Thailand to Enforce Recreational Cannabis Ban by Year’s End, Health Official Confirms

Thailand’s health minister disclosed to Reuters last week that the country intends to implement a ban on recreational cannabis by the conclusion of 2024. This decision marks a reversal in policy, as Thailand had previously legalized recreational cannabis for adults back in 2022. However, a change in government leadership has prompted this shift towards prohibition.

Having pioneered cannabis policy reforms in Southeast Asia, Thailand made headlines in 2018 by becoming the first nation in the region to legalize medicinal marijuana. This move was aimed at stimulating the country’s agricultural sector.

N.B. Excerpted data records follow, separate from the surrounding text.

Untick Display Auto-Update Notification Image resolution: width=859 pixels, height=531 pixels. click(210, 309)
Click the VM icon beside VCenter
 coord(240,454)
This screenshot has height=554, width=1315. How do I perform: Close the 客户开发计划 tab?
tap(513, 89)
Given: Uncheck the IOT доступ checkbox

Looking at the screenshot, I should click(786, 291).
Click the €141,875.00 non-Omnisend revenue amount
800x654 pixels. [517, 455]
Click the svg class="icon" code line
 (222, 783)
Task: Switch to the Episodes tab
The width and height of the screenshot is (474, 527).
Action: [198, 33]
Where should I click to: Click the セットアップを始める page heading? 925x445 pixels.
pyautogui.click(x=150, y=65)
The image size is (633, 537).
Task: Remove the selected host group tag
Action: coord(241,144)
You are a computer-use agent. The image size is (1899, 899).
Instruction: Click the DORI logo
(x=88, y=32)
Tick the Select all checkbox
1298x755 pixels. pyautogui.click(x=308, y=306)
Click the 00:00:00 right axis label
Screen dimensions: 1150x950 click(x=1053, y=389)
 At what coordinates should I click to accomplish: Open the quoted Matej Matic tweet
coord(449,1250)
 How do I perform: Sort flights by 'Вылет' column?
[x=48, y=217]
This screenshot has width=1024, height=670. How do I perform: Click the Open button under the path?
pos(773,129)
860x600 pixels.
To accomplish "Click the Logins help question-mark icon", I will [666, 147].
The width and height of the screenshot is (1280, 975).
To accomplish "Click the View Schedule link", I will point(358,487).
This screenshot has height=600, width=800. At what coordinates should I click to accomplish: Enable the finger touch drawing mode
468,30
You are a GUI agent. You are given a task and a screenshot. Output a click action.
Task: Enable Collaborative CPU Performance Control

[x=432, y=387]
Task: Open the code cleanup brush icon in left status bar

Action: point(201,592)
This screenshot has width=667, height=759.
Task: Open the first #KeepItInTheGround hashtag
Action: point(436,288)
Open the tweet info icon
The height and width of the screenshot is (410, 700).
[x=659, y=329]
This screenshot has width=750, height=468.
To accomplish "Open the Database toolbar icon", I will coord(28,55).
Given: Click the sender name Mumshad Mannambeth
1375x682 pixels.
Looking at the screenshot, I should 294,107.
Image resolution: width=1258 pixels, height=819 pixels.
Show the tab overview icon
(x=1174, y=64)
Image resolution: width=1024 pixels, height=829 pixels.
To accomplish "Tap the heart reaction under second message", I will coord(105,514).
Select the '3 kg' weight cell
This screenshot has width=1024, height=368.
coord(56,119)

To facilitate the transition in legislation, the health and agriculture ministries collaborated to distribute one million cannabis plants for home cultivation.

Subsequently, recreational marijuana was effectively legalized four years later when Thailand removed cannabis from its list of prohibited substances. This legislation permitted businesses to market cannabis-infused foods and beverages, provided they contained less than 0.2% THC. However, more potent cannabis products remained restricted to medical use only.

Despite the economic benefits brought by the burgeoning cannabis industry, the rapid legalization process in Thailand faced criticism for its lack of robust regulations and enforcement.

In response to these concerns, Prime Minister Srettha Thavisin, who assumed office in August 2023, pledged to reassess cannabis legalization to address the widespread recreational marijuana sales. This initiative was part of a broader campaign against drug-related issues in the country.

The government introduced draft legislation in January to regulate cannabis, inviting public feedback on the proposal. The draft unequivocally prohibits recreational marijuana use, emphasizing the exclusive allowance for medical purposes.

In an interview with Reuters, Health Minister Cholnan Srikaew confirmed that the proposed legislation is slated for cabinet review in March, with parliamentary approval anticipated before the year’s end.

Cholnan emphasized the necessity of regulation to prevent cannabis misuse, particularly among Thai youth, highlighting potential long-term consequences leading to substance abuse.

The proposed legislation imposes stringent penalties for violations, including fines and jail sentences for recreational cannabis use, sale, and cultivation without proper authorization. It also mandates permits for importing, exporting, and commercial use of cannabis.

Despite the regulatory changes, the legislation provides a grace period for businesses to comply with the new regulations. Licensed cannabis shops can continue operations until their licenses expire and may transition to legal cannabis clinics if they meet regulatory requirements.

Cholnan expressed confidence that the new regulations would not adversely affect Thailand’s tourism industry.